На мамином месте я бы себя спросила: зачем мне это все, если я потеряла дочь? После ухода краснокожих мама как сквозь землю провалилась. Я особо и не искала, но заметила, что среди тех, с кем она водилась, ее нет. Ближе к вечеру я увидела ее на берегу моря и порадовалась, что она цела и невредима.
Подходить я не стала. Не могла себя заставить. Хотя отчасти не прочь была бы ей сообщить, что разоблачила ее козни. Просто чтобы она знала, что мне все известно.
Ночью мы ворочались на голых половицах; мама делала вид, будто знать не знает про папин тюфяк. Она закуталась в тягостное молчание. Ей, судя по всему, претило говорить о краснокожих. Наверное, только у нас дома их не проклинали. Ко мне она даже не повернулась. Так мы и промаялись без сна.
Наутро, чтобы не задохнуться от чувства вины, я побежала на берег и обнаружила, что мое «святилище» кто-то разрушил. Раковины и сердцевидные семечки были разбросаны во все стороны. После тех бед, которые свалились на наши головы, у меня пропало желание заново выкладывать на песке имя «ПИП».
Потери наши были невосполнимы: взять хотя бы папины открытки. Помню, на одной красовался попугай. На другой — кенгуру. Пропала вся отцовская одежда, которую мама аккуратно сложила в уголке, будто в ожидании его скорого приезда. Однажды я увидела, как она зарылась лицом в папину рубашку. Теперь все эти вещи бесследно исчезли, а вместе с ними и мои кеды. Они пришли в последней посылке, доставленной перед началом блокады. Я их так ни разу и не надела, потому что они жали ногу. Кеды были мне тесны; я стала думать, как же отец промахнулся с размером, и поняла: он просто не знал, как я выросла. Так они и лежали без дела, но я не могла с ними расстаться. Не могла, и все, их ведь прислал папа.
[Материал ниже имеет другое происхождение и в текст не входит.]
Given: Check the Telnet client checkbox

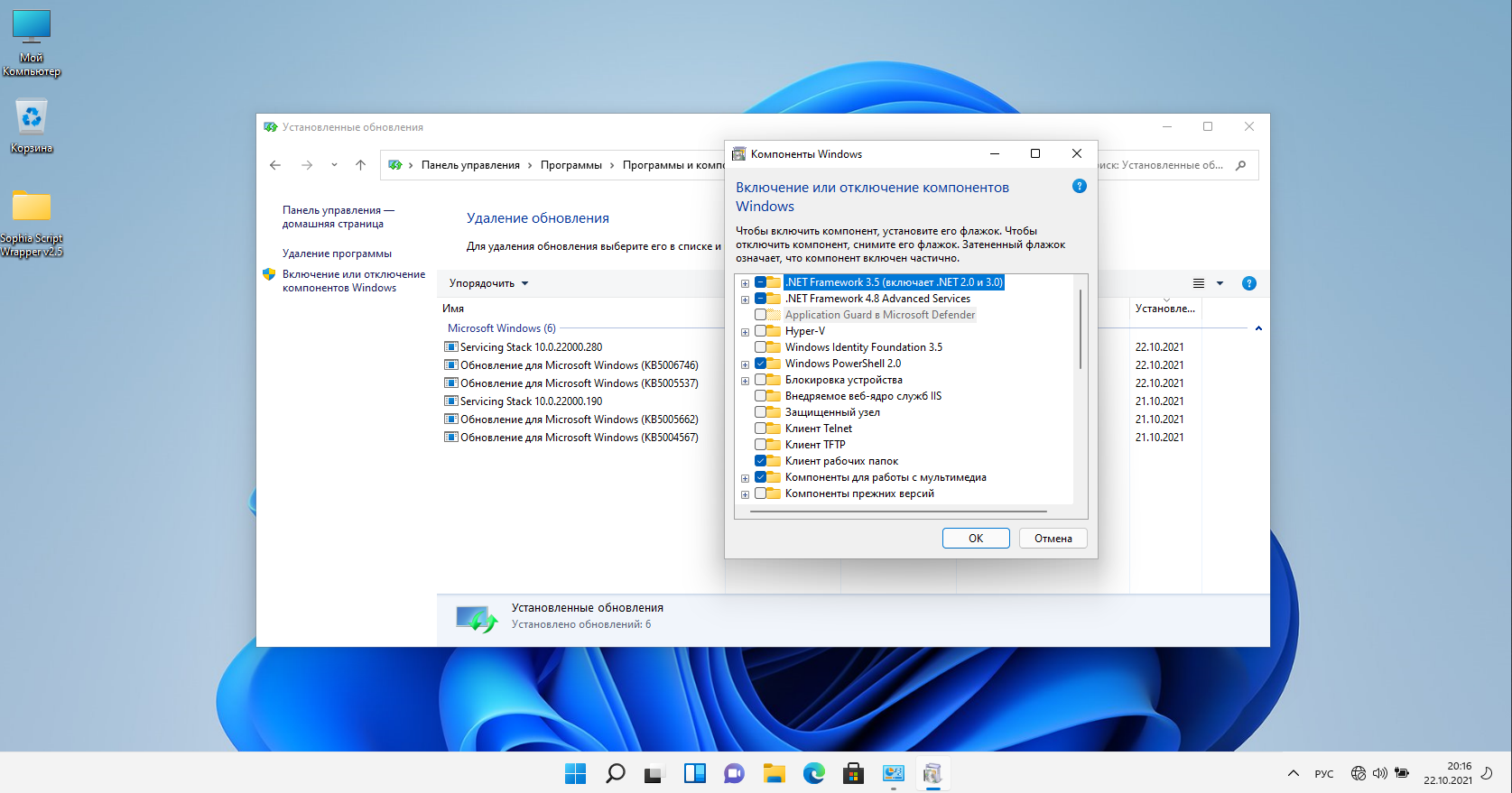Looking at the screenshot, I should [760, 429].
Наши немногочисленные фотографии тоже погибли в огне, в том числе и единственный снимок отца, сделанный на острове. Эти фотографии до сих пор стоят у меня перед глазами. На одной родители сидят в рыбацком клубе — это компания устраивала в Киете рождественский праздник для рабочих. Мама там еще молодая. За ухом цветок. Нижняя губа чуть опущена, как полураскрытый бутон, встречающий улыбку. Отец обнимает ее за плечи. Оба подались вперед, словно заинтересовались вопросом дочки, разглядывающей их лица годы спустя: Как вам привалило такое счастье? И куда оно делось?
Кто бы мог подумать, как важны и нужны расческа и зубная щетка. Покуда не понадобилась тарелка или миска, о них и не вспоминаешь. А в то же время обыкновенный кокос можно приспособить под самые разные нужды.
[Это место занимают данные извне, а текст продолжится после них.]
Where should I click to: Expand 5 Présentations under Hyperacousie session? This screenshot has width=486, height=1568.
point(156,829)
Было одно удивительное стечение обстоятельств, которым, собственно, и объяснялось мамино молчание. При том что книга «Большие надежды», принадлежавшая мистеру Уоттсу, ничуть не пострадала, мамина драгоценная Библия, в переложении на пиджин, сгинула в огне.
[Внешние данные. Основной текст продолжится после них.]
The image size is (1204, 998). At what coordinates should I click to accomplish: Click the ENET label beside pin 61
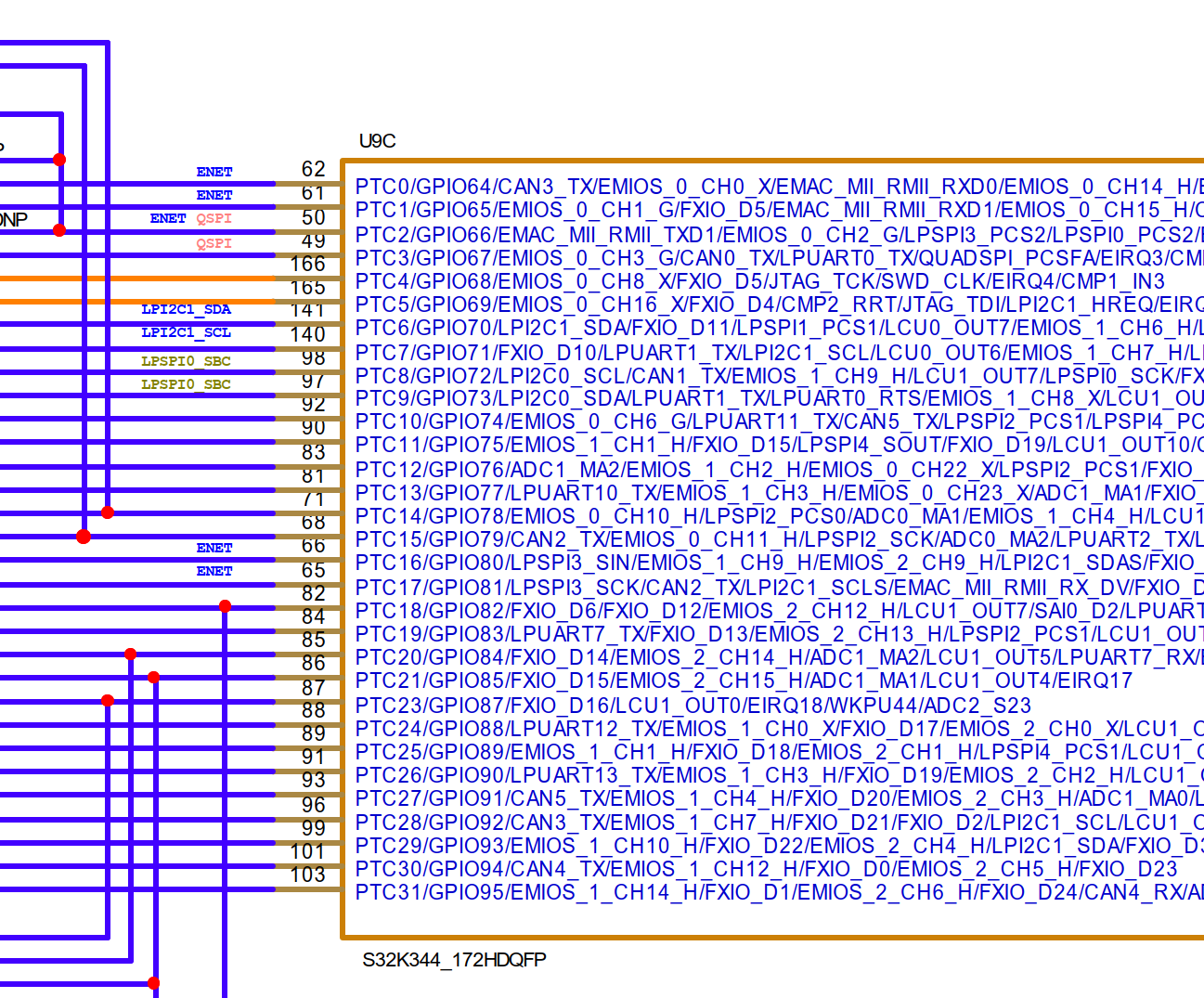tap(214, 195)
Люди теперь сторонились мистера Уоттса. Завидев его, деревенские либо сбивались в тесную кучку, похожую на банановую гроздь, либо бросались врассыпную. Мистер Уоттс ни перед кем не заискивал. Не считал нужным оправдываться. Кому-то могло показаться, будто он не замечает, что наши его чураются, но я не обманывалась. Уяснив к тому времени, кто такие мамонты, я говорила себе, что мистер Уоттс одинок, как последний мамонт.
Умы деревенских занимал Пип. Теперь все уже знали подоплеку или думали, что знают, но находились горячие головы, которые пускались на поиски. Мы с мамой, погрузившись каждая в свое молчание, смотрели, как эти простаки вооружаются своими мачете и дружно идут в джунгли — ловить Пипа.
Другие, кто понимал, что Пип существует только в книге, ломали голову над ее исчезновением. У них оставался единственный шанс спасти свои хижины: к приходу солдат отыскать книгу, где на каждой странице мелькает имя «Пип». Долорес, по всей вероятности, это понимала. Думаю, у нее на сердце лежал тяжкий груз. Наверное, она замышляла перепрятать книгу за стенами нашей хижины, чтобы ее поскорей нашли.
Ума у нее хватало. Можно представить, как она просчитывала все возможности, слушая перепуганных соседей, которые прикидывали, когда вернутся краснокожие. Долгими непроглядными ночами она, вероятно, лежала без сна и думала — знала, как ей следует поступить, но спрашивала себя, нет ли другого выхода. Со мной мама так и не поделилась. Не стала рассчитывать на мое участие, а тем более — на поддержку. Я была слишком далека от нее, чтобы она могла раскрыть мне душу или спросить мое мнение. При том что лежала я совсем рядом, мое ночное молчание отделяло меня пропастью, через которую мама не могла переступить. В списке людей, перед которыми она не могла показать слабину, я стояла на первом месте. Родная дочь от нее отвернулась — не только от обиды за соседей, но и оттого, что мистер Уоттс оказался без вины виноватым. Если бы я пожелала и смогла нарушить свое молчание, то заговорила бы с нею на ее языке. Я бы тогда сказала, что в нее вселился дьявол.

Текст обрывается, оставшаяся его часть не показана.